AUFGABEN ::
1. Fass im Artikel über den VfL Wolfsburg den Absatz, der mit „Wenn man bei diesem 3:0-Sieg“ beginnt, als kurze Liste zusammen. Die wichtigsten Fakten müssen erhalten bleiben.
2. Gib den Inhalt des Artikels über den VfL Wolfsburg in zwei Sätzen wieder.
3. Schreib den Artikel über den VfL Wolfsburg nach seinem letzten Satz weiter.

DOKUMENT ::
-- -- --
Der VfL Wolfsburg ist nach dem 3:0-Sieg in Bielefeld seit 666 Minuten ohne Gegentor. Und nun entdeckt der Tabellendritte auch noch seine Flexibilität beim Toreschießen.

Von Thomas Hürner, Bielefeld/Hamburg

Die Konkurrenz dürfte mit Staunen beobachtet haben, wie das Abwehrbollwerk des VfL Wolfsburg allmählich zu bröckeln begann. Dem Mittelfeldspieler Maximilian Arnold war es am Freitagabend noch vortrefflich gelungen, die Fragen des Reporters nach einer möglichen Qualifikation für die Champions League zu parieren. Arnold drehte den Kopf zur Seite, ehe er laut loslachte: Haha, nein, nein, in diese Falle werde er jetzt gewiss nicht tappen! Wenig später stand jedoch sein Teamkollege Renato Steffen vor der Kamera des Bezahlsenders Dazn und meinte, dass der VfL durchaus ein Kandidat für die Königsklasse sei. Voraussetzung: "Wenn wir weiterhin konzentriert bleiben, wenn wir nicht denken, es läuft von alleine."

Wenn man bei diesem 3:0-Sieg bei Arminia Bielefeld nach zwei Hauptprotagonisten in dieser mal wieder beängstigend homogenen Mannschaft suchen wollte, dann waren das Arnold und Steffen. Der eine, Steffen, erzielte die ersten beiden Treffer für den VfL, indem er sich mittels kluger Laufwege jeweils von seiner Position auf dem linken Flügel ins Strafraumzentrum begab und dort frei zum Abschluss kam. Der andere, Arnold, erzielte das dritte Wolfsburger Tor mit einem satten Linksschuss in den Winkel, nachdem er den Ball von Stürmer Wout Weghorst per millimetergenauen Abpraller serviert bekommen hatte.

Was diese Szenen vor allem illustrierten: Das Team ist entgegen anders lautender Behauptungen nicht komplett abhängig von den Treffern des 14-Tore-Manns Weghorst - und das wäre ja eine durchaus neue Komponente in der Saison des VfL.

Wer oder was soll den Tabellendritten jetzt eigentlich noch aufhalten auf dem Weg in die Champions League, wenn nun auch noch Flexibilität beim Toreschießen hinzukommt? Die Bielefelder, die fünf Tage zuvor beim 3:3 gegen den FC Bayern noch drauf und dran waren, ein Weltpokalsiegerbesieger zu werden, waren über die gesamte Spieldauer hinweg jedenfalls keine ernsthafte Bedrohung für die Gästeelf. Auch Arminia-Trainer Uwe Neuhaus räumte unumwunden ein, dass es sich beim VfL um die "reifere, bessere Mannschaft" gehandelt habe. Und dann hätten die Wolfsburger, fügte Neuhaus hinzu, ja auch noch "zwei Klötze hinten drin, die alles wegräumen".
-- -- --
DATENAUSZÜGE ::
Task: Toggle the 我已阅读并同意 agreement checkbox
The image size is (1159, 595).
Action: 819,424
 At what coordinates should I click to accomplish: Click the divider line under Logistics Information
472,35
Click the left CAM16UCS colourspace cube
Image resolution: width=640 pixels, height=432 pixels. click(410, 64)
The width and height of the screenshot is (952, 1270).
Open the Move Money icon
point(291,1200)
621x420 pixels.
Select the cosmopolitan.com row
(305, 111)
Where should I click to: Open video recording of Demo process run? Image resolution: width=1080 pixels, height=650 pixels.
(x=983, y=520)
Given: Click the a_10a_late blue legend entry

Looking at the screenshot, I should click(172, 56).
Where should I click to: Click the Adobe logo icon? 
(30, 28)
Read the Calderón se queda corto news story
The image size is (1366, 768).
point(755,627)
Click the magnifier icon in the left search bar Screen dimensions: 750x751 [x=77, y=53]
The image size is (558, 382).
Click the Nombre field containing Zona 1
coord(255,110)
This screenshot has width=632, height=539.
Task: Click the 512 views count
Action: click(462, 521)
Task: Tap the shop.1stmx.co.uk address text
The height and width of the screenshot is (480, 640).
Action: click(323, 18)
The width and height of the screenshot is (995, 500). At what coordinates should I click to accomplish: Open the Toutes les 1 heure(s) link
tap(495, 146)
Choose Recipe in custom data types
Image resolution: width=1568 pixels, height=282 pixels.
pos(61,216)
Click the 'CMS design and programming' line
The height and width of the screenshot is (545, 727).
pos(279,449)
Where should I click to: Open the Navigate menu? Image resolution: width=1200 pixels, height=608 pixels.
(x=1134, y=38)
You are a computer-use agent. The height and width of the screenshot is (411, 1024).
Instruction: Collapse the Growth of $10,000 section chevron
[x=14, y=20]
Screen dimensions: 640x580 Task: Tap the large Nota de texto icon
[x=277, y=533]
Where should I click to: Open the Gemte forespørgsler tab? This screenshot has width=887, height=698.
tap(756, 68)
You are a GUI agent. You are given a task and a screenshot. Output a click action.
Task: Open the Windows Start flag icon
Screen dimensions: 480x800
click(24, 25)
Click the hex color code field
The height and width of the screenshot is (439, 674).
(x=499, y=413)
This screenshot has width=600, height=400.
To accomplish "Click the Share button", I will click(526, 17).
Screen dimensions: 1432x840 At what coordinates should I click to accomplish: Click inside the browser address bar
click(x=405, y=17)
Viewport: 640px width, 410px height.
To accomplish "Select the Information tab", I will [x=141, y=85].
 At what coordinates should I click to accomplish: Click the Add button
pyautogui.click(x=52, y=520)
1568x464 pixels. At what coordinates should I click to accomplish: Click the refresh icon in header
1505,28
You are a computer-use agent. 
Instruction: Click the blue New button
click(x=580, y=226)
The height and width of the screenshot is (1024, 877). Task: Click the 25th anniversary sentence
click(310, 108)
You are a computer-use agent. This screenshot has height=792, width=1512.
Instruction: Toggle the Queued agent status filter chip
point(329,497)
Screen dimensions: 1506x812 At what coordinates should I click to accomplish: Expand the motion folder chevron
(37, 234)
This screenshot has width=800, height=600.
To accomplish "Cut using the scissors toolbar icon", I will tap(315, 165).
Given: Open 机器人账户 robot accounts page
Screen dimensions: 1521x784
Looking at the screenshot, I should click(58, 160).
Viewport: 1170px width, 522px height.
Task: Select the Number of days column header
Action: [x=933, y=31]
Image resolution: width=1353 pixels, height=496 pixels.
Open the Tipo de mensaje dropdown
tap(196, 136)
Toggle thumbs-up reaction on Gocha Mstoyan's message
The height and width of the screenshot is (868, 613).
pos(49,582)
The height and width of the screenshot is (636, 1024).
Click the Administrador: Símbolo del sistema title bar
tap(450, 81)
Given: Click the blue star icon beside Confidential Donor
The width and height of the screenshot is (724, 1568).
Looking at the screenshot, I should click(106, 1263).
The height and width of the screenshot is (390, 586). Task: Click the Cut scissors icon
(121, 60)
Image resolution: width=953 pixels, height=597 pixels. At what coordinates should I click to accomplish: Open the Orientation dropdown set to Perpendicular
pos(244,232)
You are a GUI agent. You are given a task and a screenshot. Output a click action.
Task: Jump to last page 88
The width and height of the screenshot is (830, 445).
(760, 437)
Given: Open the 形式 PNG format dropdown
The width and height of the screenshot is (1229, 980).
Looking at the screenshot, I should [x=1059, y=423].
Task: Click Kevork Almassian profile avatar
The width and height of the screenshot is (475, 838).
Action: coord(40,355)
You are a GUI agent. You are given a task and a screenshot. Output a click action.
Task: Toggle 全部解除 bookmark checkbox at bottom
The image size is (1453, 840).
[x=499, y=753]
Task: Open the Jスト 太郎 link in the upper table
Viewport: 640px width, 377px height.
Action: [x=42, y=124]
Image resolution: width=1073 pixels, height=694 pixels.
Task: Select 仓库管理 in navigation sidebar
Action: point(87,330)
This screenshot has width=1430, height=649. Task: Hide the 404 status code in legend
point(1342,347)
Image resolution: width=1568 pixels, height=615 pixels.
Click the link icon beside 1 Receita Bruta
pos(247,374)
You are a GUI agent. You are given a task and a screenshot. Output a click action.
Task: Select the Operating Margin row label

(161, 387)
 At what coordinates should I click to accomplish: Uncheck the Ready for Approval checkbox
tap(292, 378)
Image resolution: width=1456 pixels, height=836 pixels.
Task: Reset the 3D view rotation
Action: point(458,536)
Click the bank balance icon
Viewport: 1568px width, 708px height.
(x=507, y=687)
-- -- --
LÖSUNGEN ::
1.
- Beim 3:0-Sieg in Bielefeld waren Arnold und Steffen die zwei Hauptfiguren.
- Steffen schoss die ersten beiden Tore. Beide Male lief er klug vom linken Flügel ins Zentrum des Strafraums und kam dort frei zum Abschluss.
- Arnold machte das dritte Tor. Weghorst hatte ihm den Ball genau aufgelegt, und Arnold traf mit einem kräftigen Linksschuss in den Winkel.

2. Der VfL Wolfsburg hat in Bielefeld 3:0 gewonnen und ist seit 666 Minuten ohne Gegentor, wobei Renato Steffen zweimal und Maximilian Arnold einmal traf. Damit zeigt sich, dass die Mannschaft nicht nur von den Toren von Wout Weghorst abhängt, und sogar Arminia-Trainer Uwe Neuhaus nannte den VfL die „reifere, bessere Mannschaft“.

3.
Was diese Mannschaft auszeichnet, ist die Arbeit im Kollektiv

Gemeint waren der wuchtige John Anthony Brooks sowie der etwas dynamischere Maxime Lacroix, die in der Innenverteidigung bereits seit Monaten zu den besten Duos der Liga zählen. Es wäre jedoch zu einfach, die Wolfsburger Defensivstärke auf die Leistungen von Brooks und Lacroix zu reduzieren. Was diese Mannschaft auszeichnet, ist die penibel genaue Arbeit im Kollektiv. Seit mittlerweile sieben Partien und umgerechnet 666 Minuten sind die Wolfsburger jetzt ohne Gegentor, im Spiel gegen die Arminia wurde die vereinsinterne Bestmarke weiter ausgebaut.

Ein imposanter Wert, der am ehesten durch eine weitere Statistik erklärt werden kann: In keinem Bundesliga-Team sprinten die Fußballer häufiger als beim VfL. Eine lästige Pflicht ist in der Autostadt längst zum sinnstiftenden Merkmal geworden. Nach Ballverlusten begeben sich stets grün gekleidete Scharen auf die Jagd, mit vollem Tempo werden Überzahlsituationen geschaffen, am liebsten auf den Flügeln. Als die Metronome in dieser geölten Rückeroberungsmaschinerie fungieren vornehmlich Arnold und Xaver Schlager, die sich auch bei Ballbesitz im zentralen Mittelfeld hervorragend ergänzen; Arnold kann mit seinem linken Fuß das Spiel zentimetergenau verlagern, Schlager streift durch die Räume mit der Kraft eines rollenden Mähdreschers.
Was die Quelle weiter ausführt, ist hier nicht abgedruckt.